A New York Times columnist, writes: the White House needed the cover of an honorable man making an honest case against Comey to disguise its own case against him, which is neither honorable nor honest. How do we know? By following @realDonaldTrump on Twitter.
“F.B.I. Director Comey was the best thing that ever happened to Hillary Clinton in that he gave her a free pass for many bad deeds!” the president wrote on May 2. “The phony Trump/Russia story was an excuse used by the Democrats as justification for losing the election. Perhaps Trump just ran a great campaign?”
Tell: After the president publicly impugned his own F.B.I. director, it meant Rosenstein’s memo was a pro forma, pretextual exercise.
Tell: When the president boasts about his great campaign, you know he’s less than sure about just how great it really was.
Tell: When the president calls news “fake” or a story “phony,” you know the truth quotient is likely to be high.

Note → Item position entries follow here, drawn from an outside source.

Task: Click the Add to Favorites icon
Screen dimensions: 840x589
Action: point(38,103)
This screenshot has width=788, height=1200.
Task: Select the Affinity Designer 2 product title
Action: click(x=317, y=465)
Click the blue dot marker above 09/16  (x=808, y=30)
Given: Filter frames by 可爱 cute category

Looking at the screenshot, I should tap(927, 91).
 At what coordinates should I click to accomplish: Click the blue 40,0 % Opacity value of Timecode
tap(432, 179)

And, again, you know he knows you know it.
All the more so thanks to reporting from The Times’s Matthew Rosenberg and Matt Apuzzo, who revealed Wednesday that Comey had only recently asked Rosenstein “for a significant increase in resources for the bureau’s investigation into Russia’s interference in the presidential election.” For the record, the Justice Department denies the claim.
For the administration’s apologists, the fallback line is that the Russia investigation will continue no matter who succeeds Comey. That might be credible if, say, the former New York Police Department commissioner Ray Kelly gets the job. And if Chris Christie or Rudy Giuliani gets it?

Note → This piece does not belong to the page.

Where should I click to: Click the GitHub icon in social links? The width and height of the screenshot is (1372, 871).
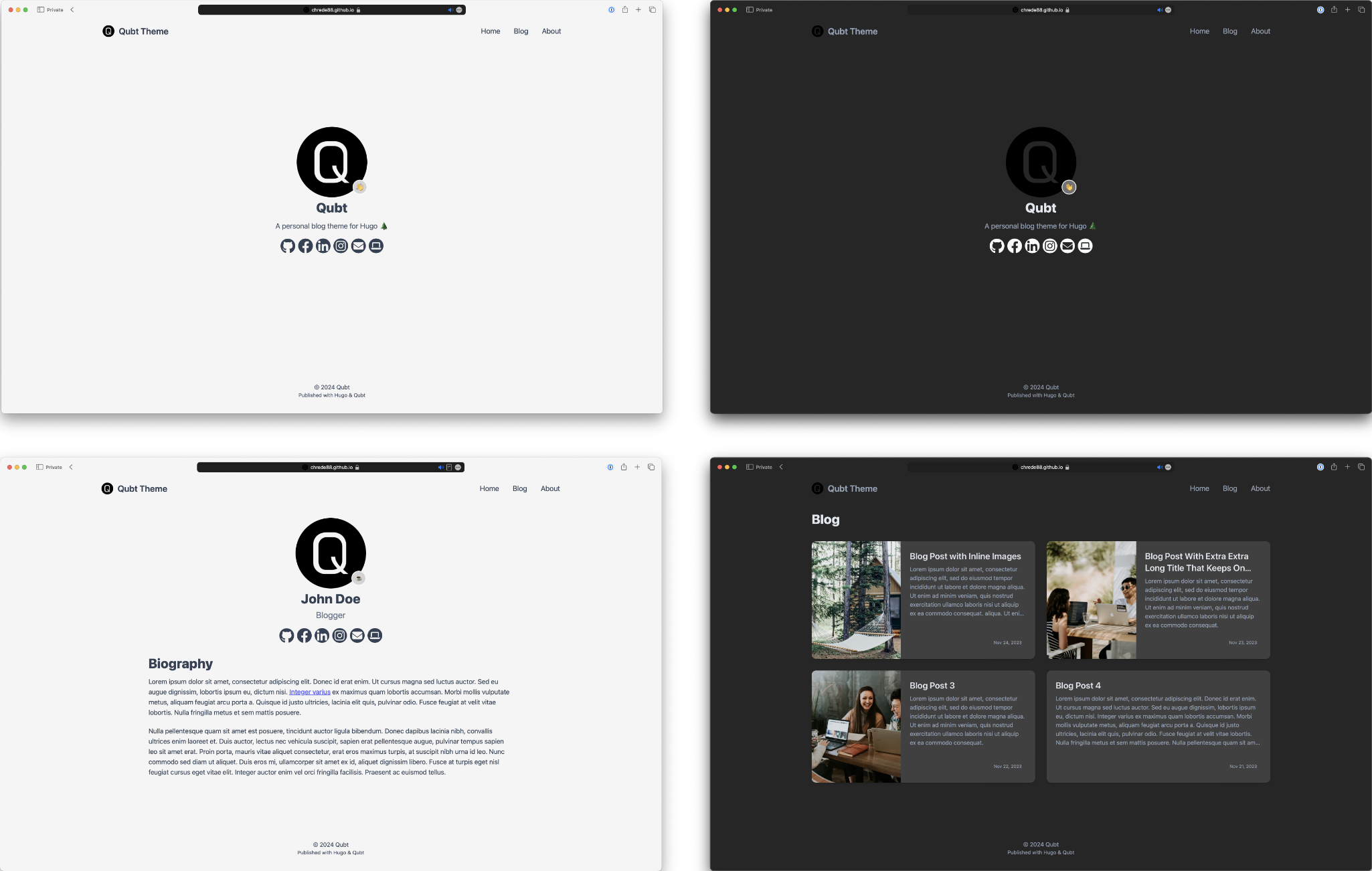(287, 245)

In all this, the riddle wrapped in a mystery inside an enigma is Russia.
Golf courses: Russia. Mike Flynn’s lies to the vice president: Russia. Jeff Sessions’s lies to the Senate: Russia. Paul Manafort, Carter Page and Roger Stone: Russia. WikiLeaks: Russia. Donald Trump Jr.: Russia. The Bayrock Group: Russia. Erik Prince’s diplomatic back channel: Russia.
No one piece in this (partial) list is incriminating. And with Trump, the line between incompetence and nefariousness, misjudgment and misdirection, is usually a blurry one.
Still, Jim Comey’s firing now brings two points into high relief. First, the administration is not being truthful when it claims the director was dismissed for what he did last summer. Second, Donald Trump is afraid. A president who seeks to hide a scandal may be willing to risk an uproar. [Continue reading…]
The columnist? Bret Stephens.
I’ll confess, it’s the only column of his I’ve read from beginning to end, but it illustrates (at least for me) why any argument or piece of writing is best judged on its own merits rather than the predisposition the reader feels towards the author.